I got simple-minded in order to quit smoking four packs a day.
My first simple idea was this: "You don't have to quit forever, Roger. Only for a minute. And then another."
My second was this: "All you have to do is never lift a cigarette to your lips again."
It's been 33 years since I kicked the habit.
Of course smoking's not everybody's vice. For some people, it's overeating.
But Ann McGrath Davis would agree that getting simple-minded is important in kicking that habit, too.
A couple of years ago, Davis, a Kansas University assistant professor of behavioral pediatrics, studied weight control in fifth-graders.
The 150 kids in the study, which was funded by the Sunflower Foundation, lived in Kansas City, Wichita, Caldwell and Stafford.
Forty percent were overweight or at risk of it.
That's not too surprising. Some 60 percent of Kansas adults are overweight, according to the Kansas Health Institute.
Anyway, Davis and her team weighed and measured the kids. Living in city or countryside made little difference, it turned out, in their body mass index, or BMI.

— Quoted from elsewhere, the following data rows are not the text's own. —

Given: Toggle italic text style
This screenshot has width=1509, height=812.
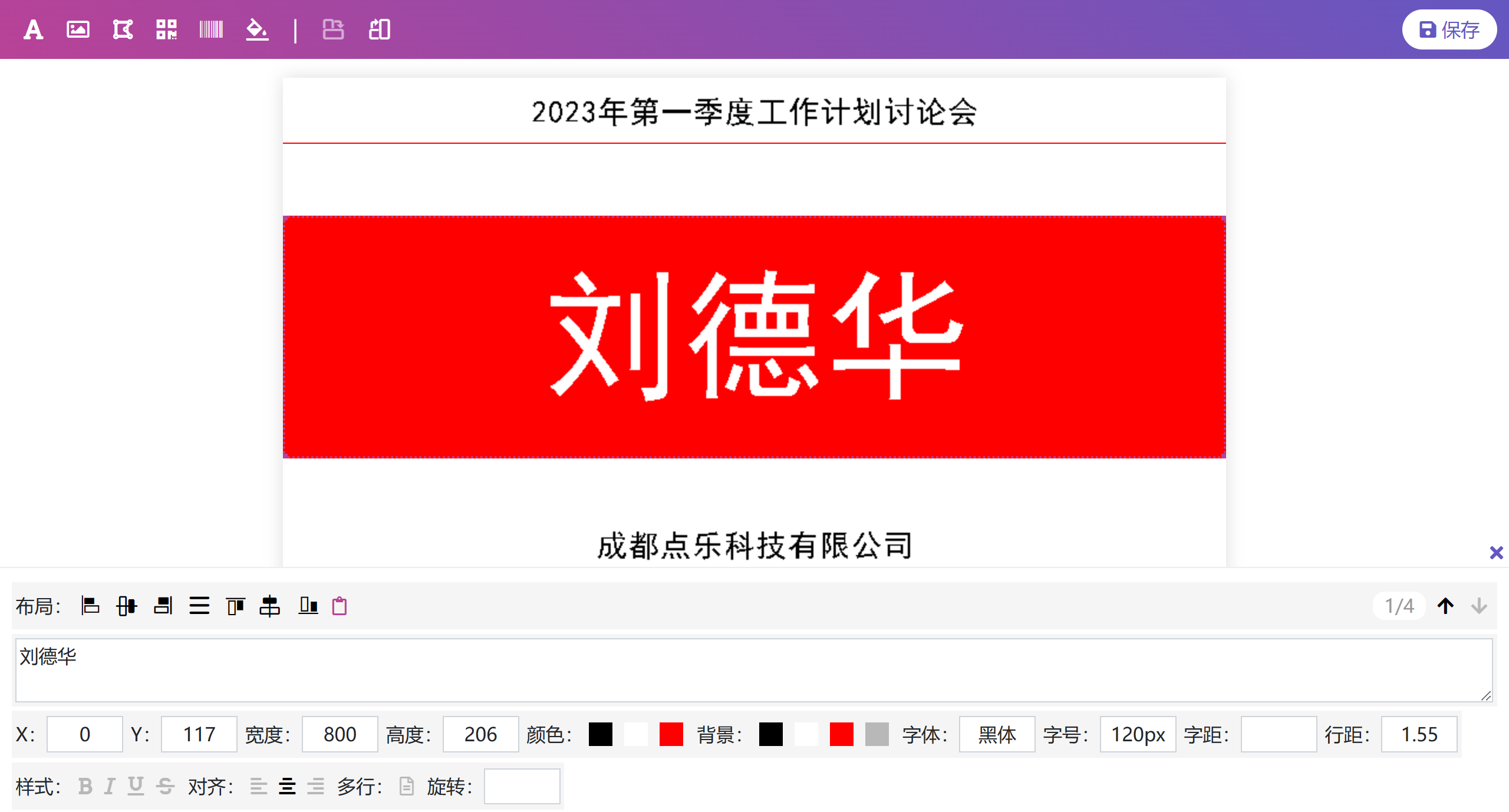Looking at the screenshot, I should [x=110, y=786].
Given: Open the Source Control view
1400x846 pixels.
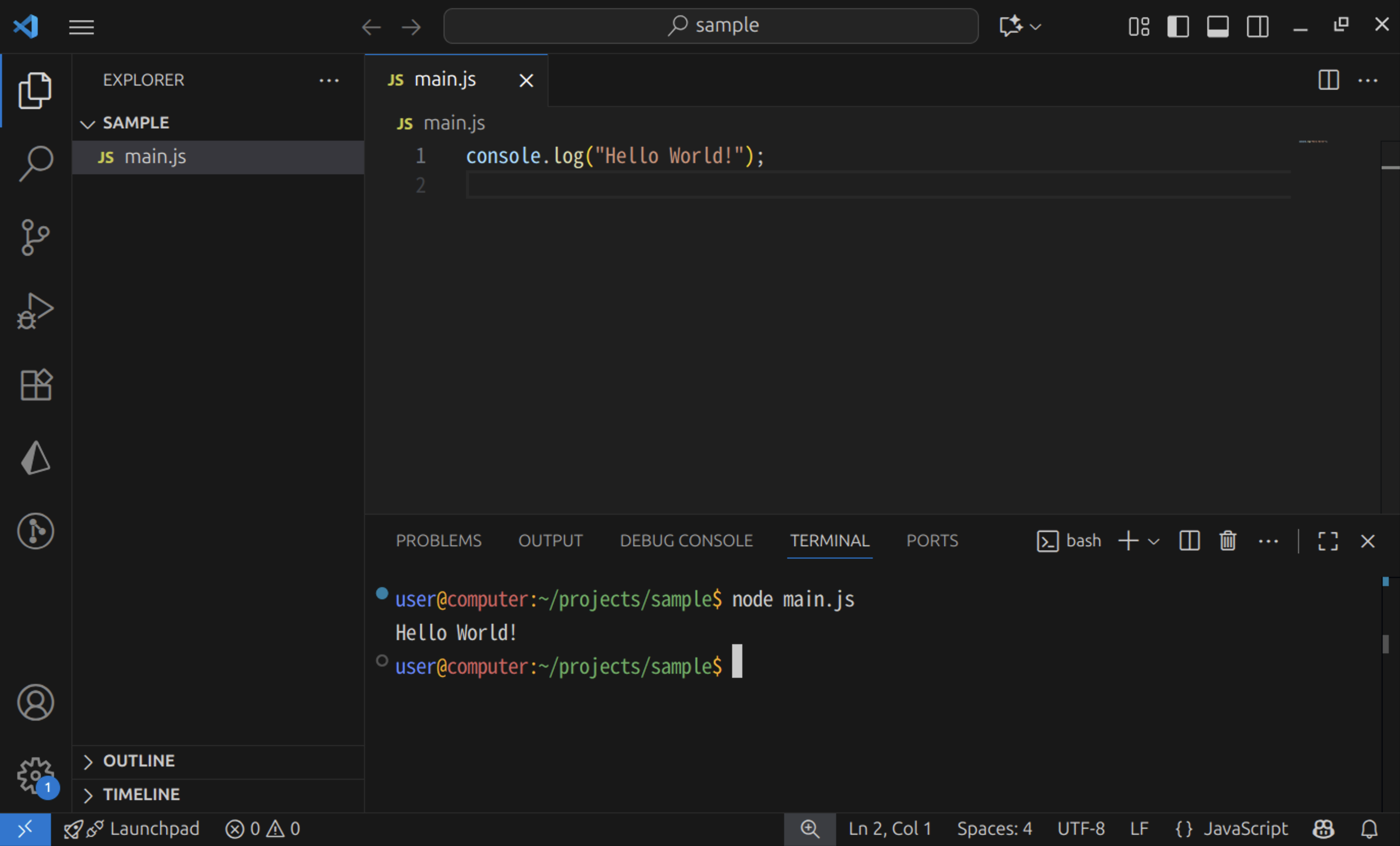Looking at the screenshot, I should (35, 237).

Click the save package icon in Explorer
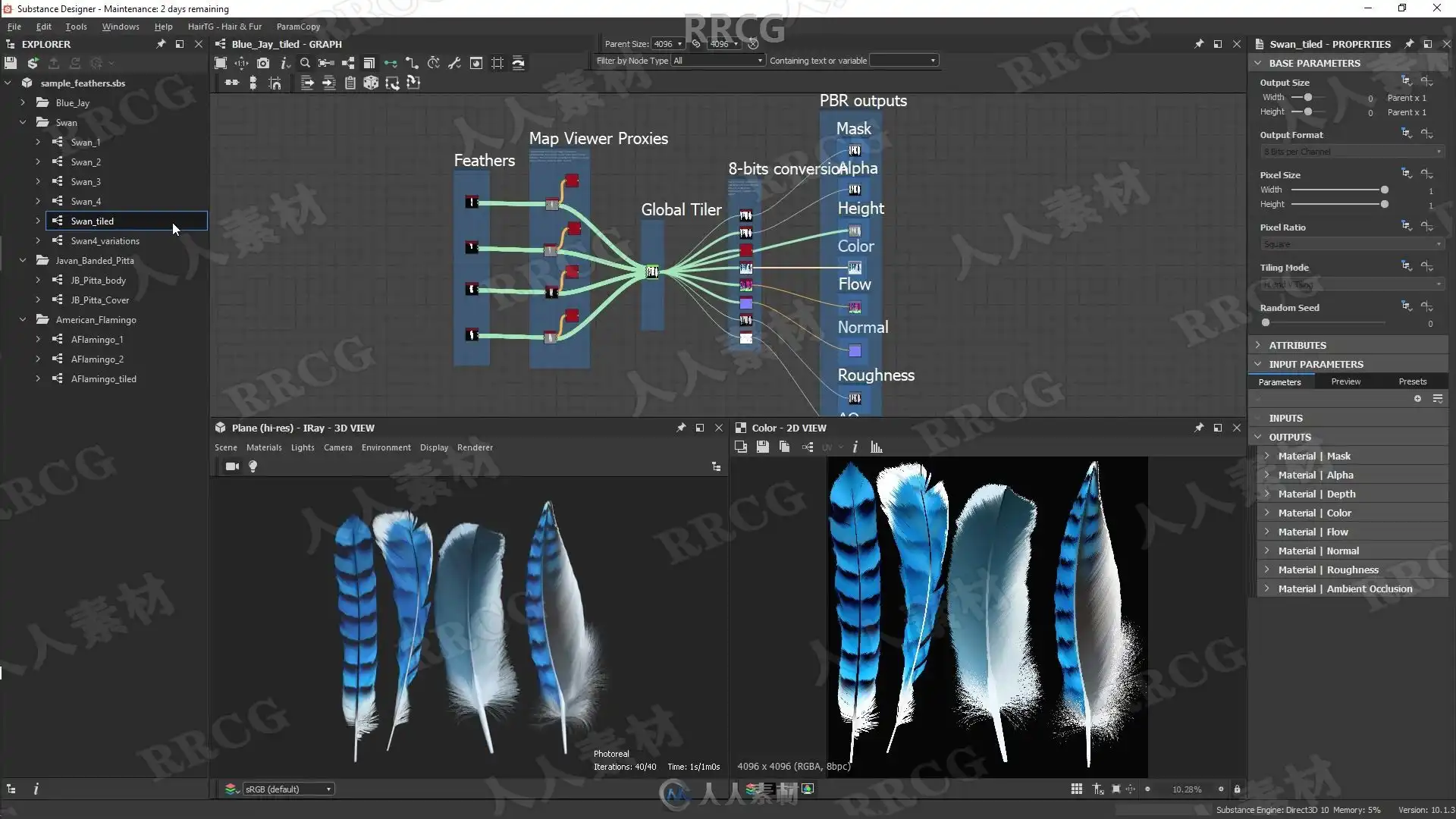11,63
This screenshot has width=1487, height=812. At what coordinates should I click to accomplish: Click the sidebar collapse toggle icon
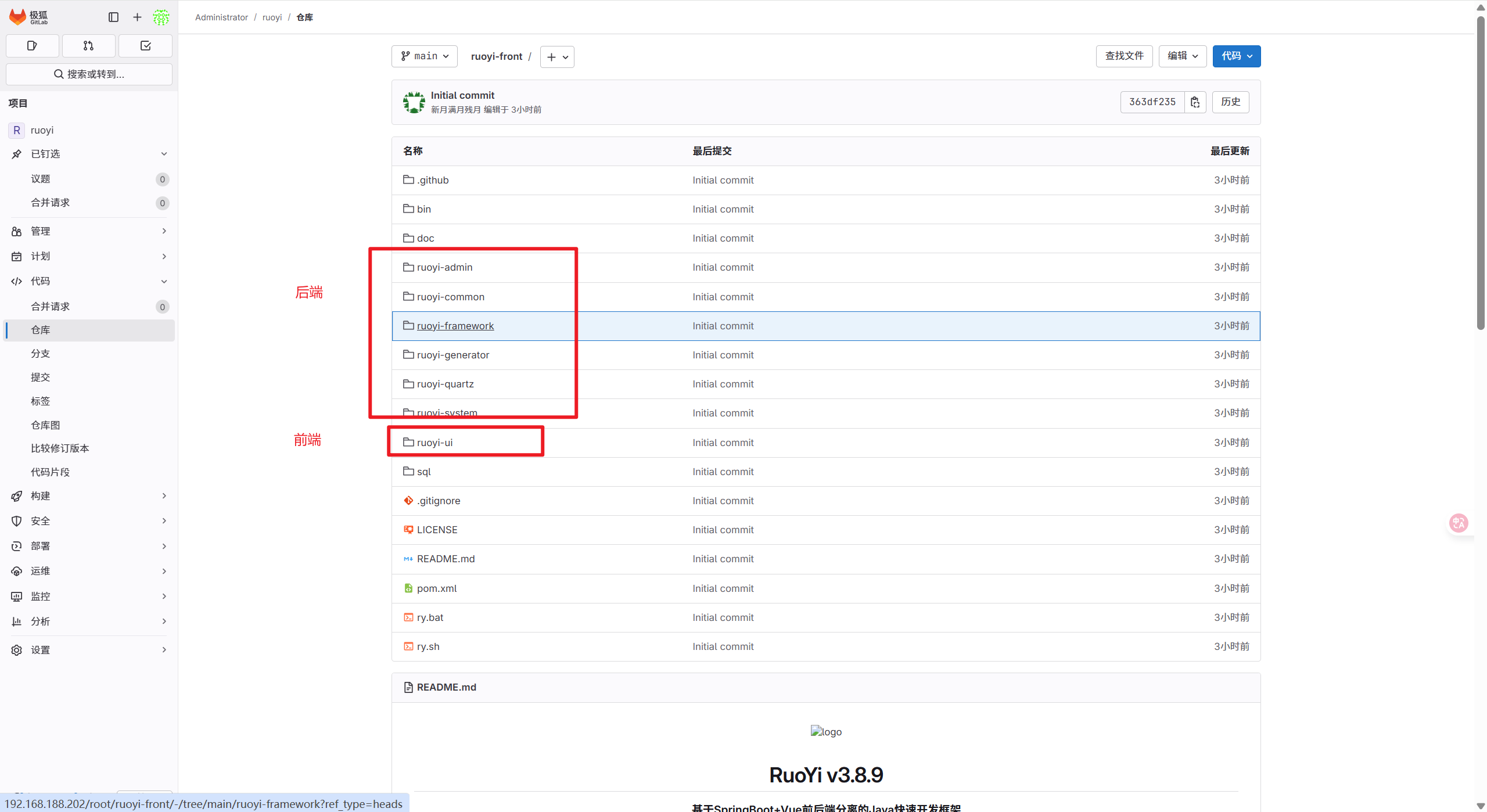tap(113, 17)
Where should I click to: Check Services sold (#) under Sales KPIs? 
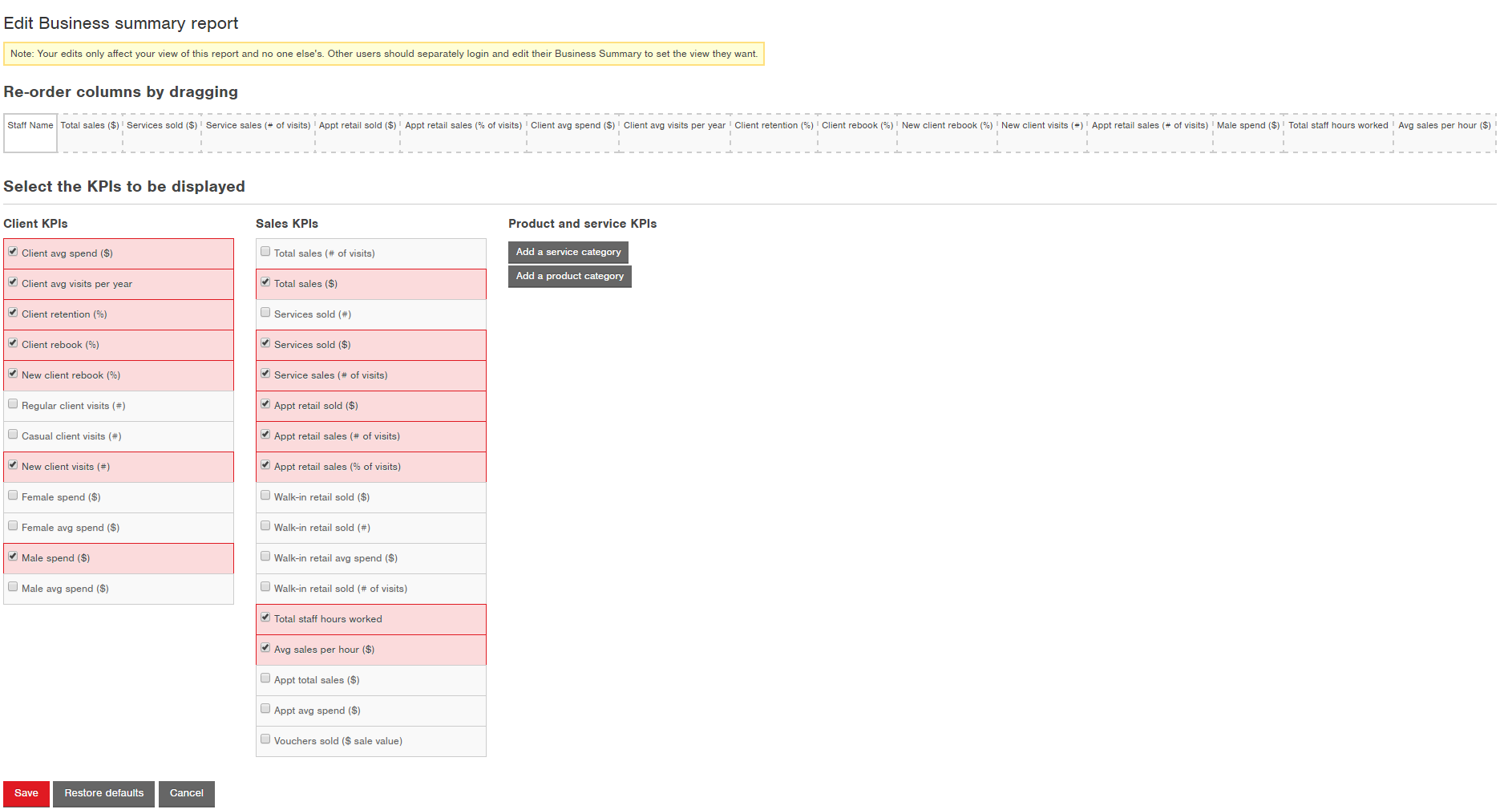click(x=265, y=312)
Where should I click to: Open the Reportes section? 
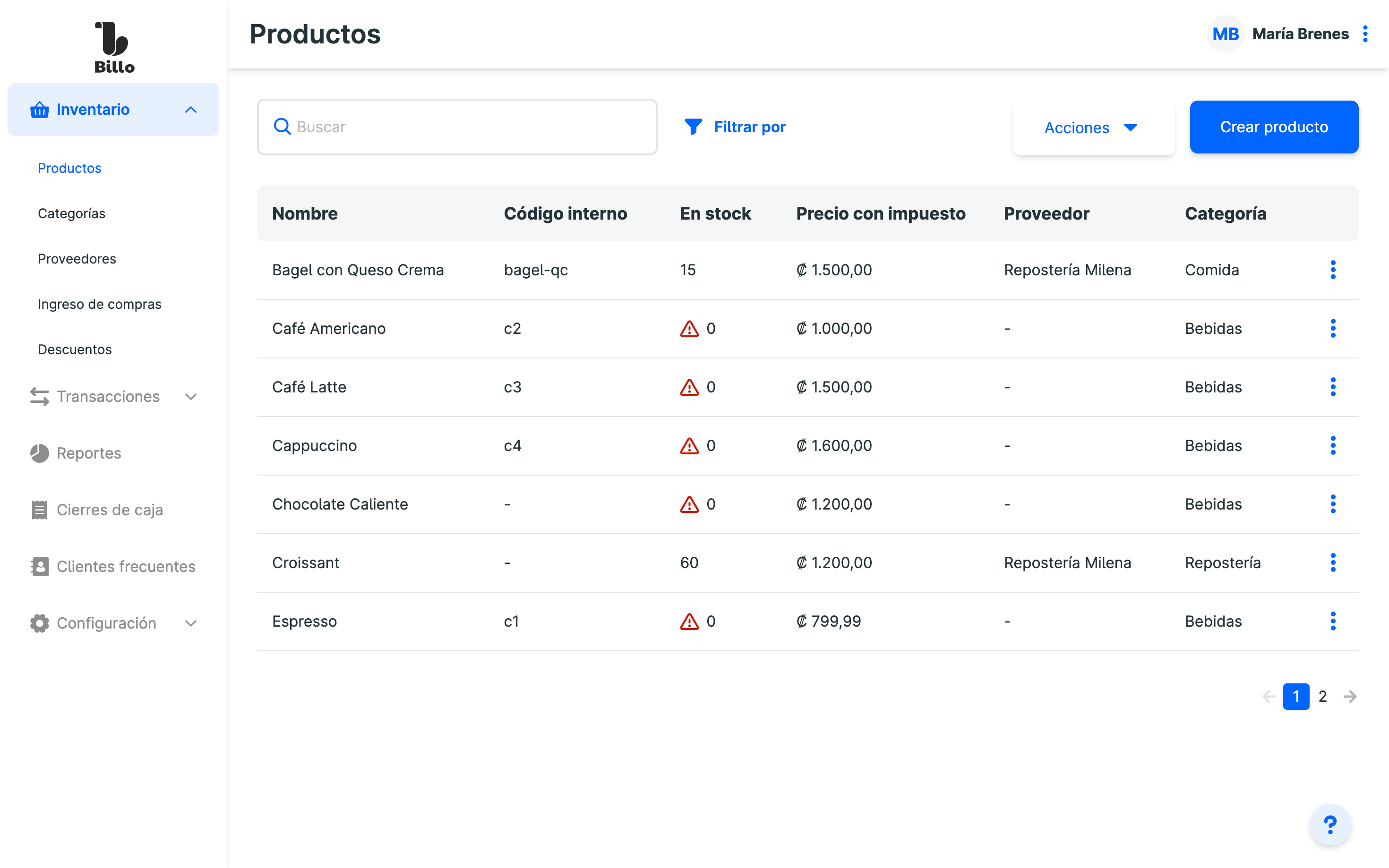[x=89, y=453]
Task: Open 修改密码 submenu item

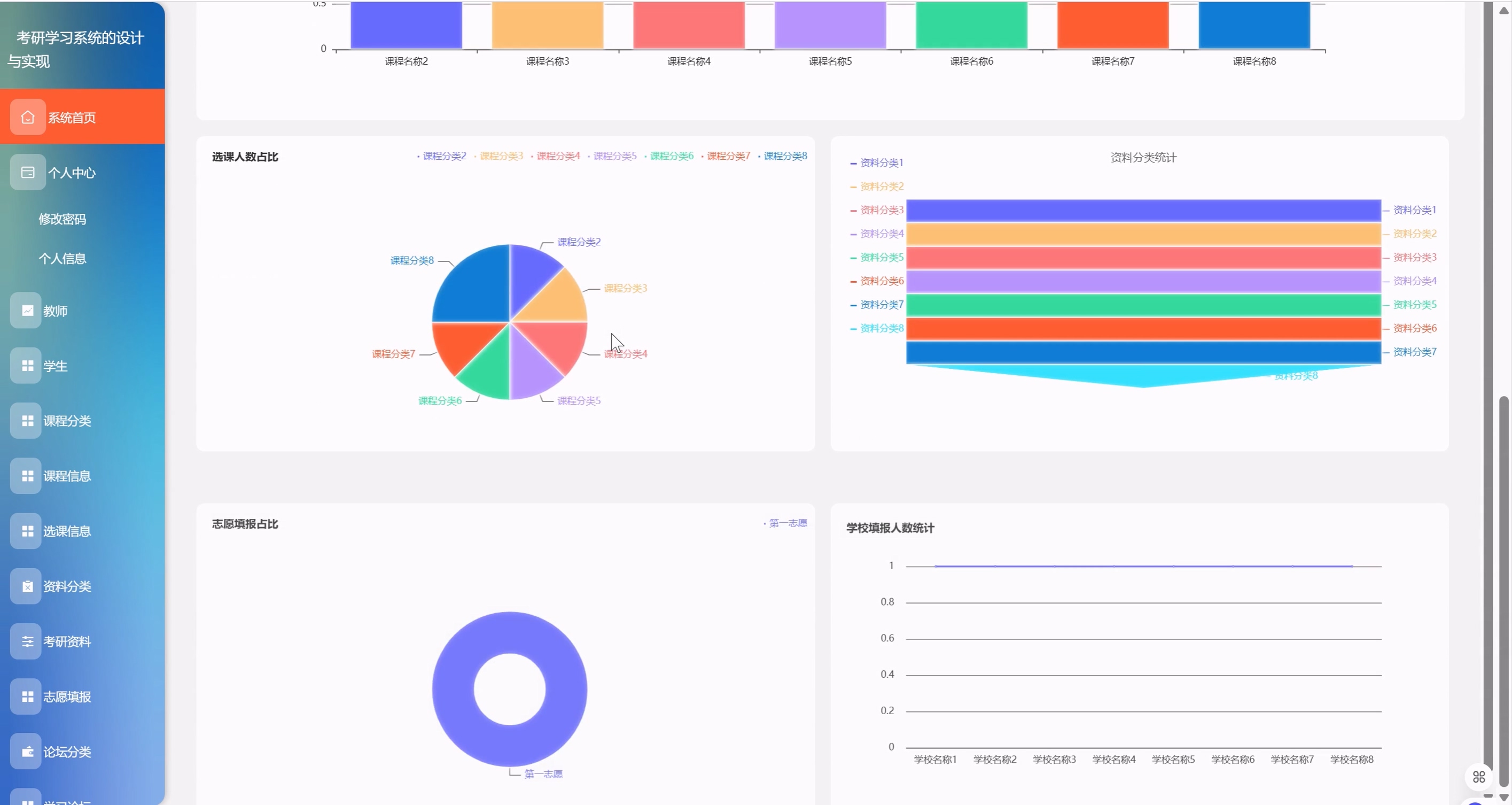Action: point(62,219)
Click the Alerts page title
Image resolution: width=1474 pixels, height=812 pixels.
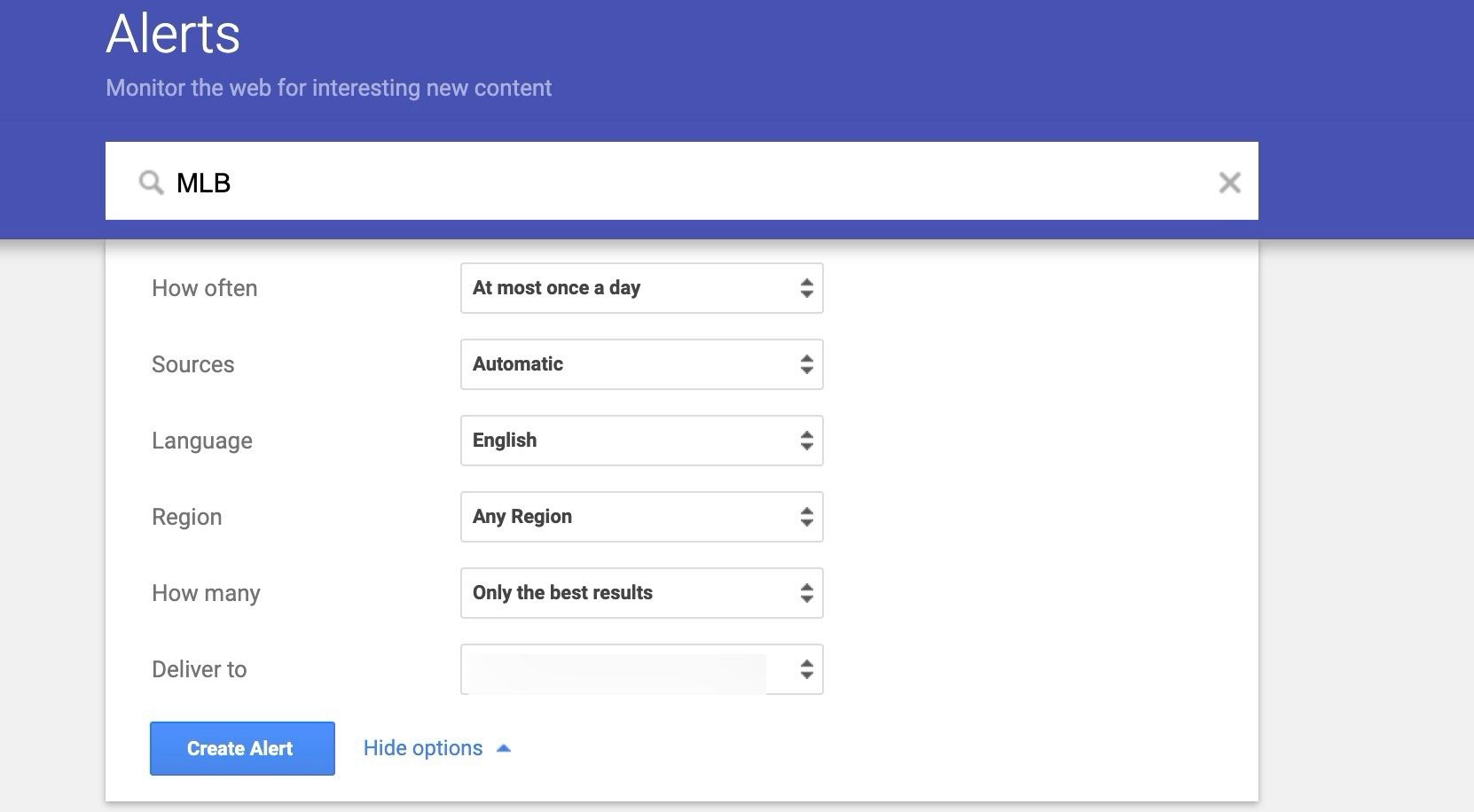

But the kids' habits were different. Urban kids, for example, ate more fast food, while rural ones tended to eat Grandma's fried chicken, Davis said.
In addition, the rural kids spent more hours in front of the computer or TV. Yet when they did move, they were a little more physically active.
After the measurement phase, Davis and her team split the kids into two groups: those whose weight was OK and those who were overweight or near to it.
She taught healthier habits to the kids whose weight was OK.
To the overweight kids and their parents, she gave more attention. They got hour-long tutorials about controlling weight: one each on breakfast, lunch, dinner and snacks.
She used video conferencing to reach the families, which is "great for a state like Kansas," Davis says. "It lets us reach people who wouldn't otherwise have access to specialists."
A year later, Davis and her colleagues re-weighed the kids and checked out their health habits. Their BMIs remained stable, Davis says. But significant changes took place in their health habits.
She says, "In the world of obesity studies, that's a positive finding."
A few simple things help lower BMI, Davis says.
For example, teens who keep a detailed record of how much they eat have an easier time managing weight.
It also helps if they get out of the chair or off the couch.
The average teenager is involved with TV, computers, videos and similar devices eight hours a day. If parents limit screen time, Davis says, kids move around more.
Of course everybody knows how testy teenagers can be. But ignoring the problem is dangerous, what with heart attacks, diabetes, high blood pressure, sleep apnea and stroke being a few of the unpleasant side effects of obesity in later life.
Sure, life is complicated. Even so, being healthy sometimes requires a surprising simple-mindedness.